Kris Longknife 13 - Unrelenting Page 15
Kris squeezed her eyes closed. I used this woman to wash my hair!
And to keep my sorry ass in one piece more times than I want to admit, another part of her pointed out.
Kris opened her eyes to see the charts spreading apart on the screens. An orange chart formed between the yellow and green. A turquoise one sprouted between the green and yellow. Both of these two compromises went long and used finer print. A few of the folks in chairs against the walls stood to get a better look.
“When you balance any two against each other, you get a better use of resources.”
“Mata, show them the seventh seal, I mean seventh option.”
“Yes, Madame,” Abby’s computer said, and the six charts spread out to make room for a black one in the middle. It filled about a third of the screen space, even with tiny print.
“This is by no means a final plan,” Abby said. “It’s got too many places where some experts need to look them over and make a good, solid, human call. No offense meant to Nelly or her kids without whom this whole exercise would have taken years and probably not been finished in our lifetimes, right, Mata?”
“So true, Abby.”
“You didn’t pull this out of a steamer trunk, did you?” Kris asked Abby.
“I pulled this out of my own little head, Baby Ducks, my head and a lot of time from Nelly’s kids.”
“And you didn’t tell me, Nelly?” Kris said.
“You weren’t asking. I didn’t know that you humans would ever ask. We had time on our hands, and it was a fun exercise in iterative planning,” was Nelly’s answer.
Kris chose silence as the better part of valor.
Now people were crowding around the walls, studying the options. Dirtside, Ada must have had some screen available because her people were now crowding around something off to the right.
“Let me see if I can do this,” Nelly said.

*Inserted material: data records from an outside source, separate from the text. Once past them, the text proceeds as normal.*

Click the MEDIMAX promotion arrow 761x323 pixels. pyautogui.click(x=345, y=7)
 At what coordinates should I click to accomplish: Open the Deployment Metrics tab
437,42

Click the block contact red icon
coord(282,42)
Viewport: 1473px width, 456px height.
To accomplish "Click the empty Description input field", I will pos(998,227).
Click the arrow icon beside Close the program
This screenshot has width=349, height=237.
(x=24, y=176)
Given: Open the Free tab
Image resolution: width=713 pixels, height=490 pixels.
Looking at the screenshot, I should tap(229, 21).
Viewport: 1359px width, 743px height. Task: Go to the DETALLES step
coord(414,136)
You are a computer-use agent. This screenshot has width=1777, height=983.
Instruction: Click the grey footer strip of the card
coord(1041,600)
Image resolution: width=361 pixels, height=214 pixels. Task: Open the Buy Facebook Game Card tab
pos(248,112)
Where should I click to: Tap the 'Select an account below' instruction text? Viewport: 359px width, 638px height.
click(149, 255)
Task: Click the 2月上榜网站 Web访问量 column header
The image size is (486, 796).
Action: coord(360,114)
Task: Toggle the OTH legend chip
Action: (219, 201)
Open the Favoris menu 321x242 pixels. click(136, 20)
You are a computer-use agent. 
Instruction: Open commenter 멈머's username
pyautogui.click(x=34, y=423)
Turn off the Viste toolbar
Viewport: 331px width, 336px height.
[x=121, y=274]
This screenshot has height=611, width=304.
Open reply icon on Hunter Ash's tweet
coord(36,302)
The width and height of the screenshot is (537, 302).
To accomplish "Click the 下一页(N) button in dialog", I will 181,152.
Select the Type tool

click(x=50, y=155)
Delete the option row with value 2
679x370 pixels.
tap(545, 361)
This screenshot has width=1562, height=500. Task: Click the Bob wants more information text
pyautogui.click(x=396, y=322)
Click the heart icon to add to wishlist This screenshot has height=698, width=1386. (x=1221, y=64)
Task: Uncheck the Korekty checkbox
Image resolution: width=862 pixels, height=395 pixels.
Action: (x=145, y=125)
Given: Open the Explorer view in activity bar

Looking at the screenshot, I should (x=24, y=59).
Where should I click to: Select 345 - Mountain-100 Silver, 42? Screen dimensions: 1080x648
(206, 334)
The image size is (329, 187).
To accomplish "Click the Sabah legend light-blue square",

You could almost see her tongue working as she attempted something.
“What kind of ‘this’ are you up to?” Kris asked.
“Well, I can make clear Smart Metal.” Suddenly, the top of all the tables turned into what looked like a centimeter of clear glass.
“Now if I can do this,” Nelly said, and numbers and words appeared etched in the glass. In a blink, the etchings filled in with black, duplicating the black option on the screens.
“That wasn’t so hard,” Nelly said.
“But on the screen, people can move things around,” Mimzy said at Penny’s collarbone. “What if they want to change a column? Move it over?”
And a column of numbers on the table changed and moved over to the next apparent page.
“But what if I want to change my options?” Kris said. “For example, what if I want to double Slow Light Crystals production to armor the ships I’ve got?”
On the table, the production of Slow Light Armor doubled, and that immediately worked back through the production figures and forward to show the yards taking on more work.
“Very good,” Kris said.
“Only if every table has one of my kids working it,” Nelly said, with a distinct sniff.
“So Abby hangs around her table, and Penny goes over to the Navy side,” Kris said. “And you, Nelly, stay with me.”
In a moment, each of the tables became a work in progress.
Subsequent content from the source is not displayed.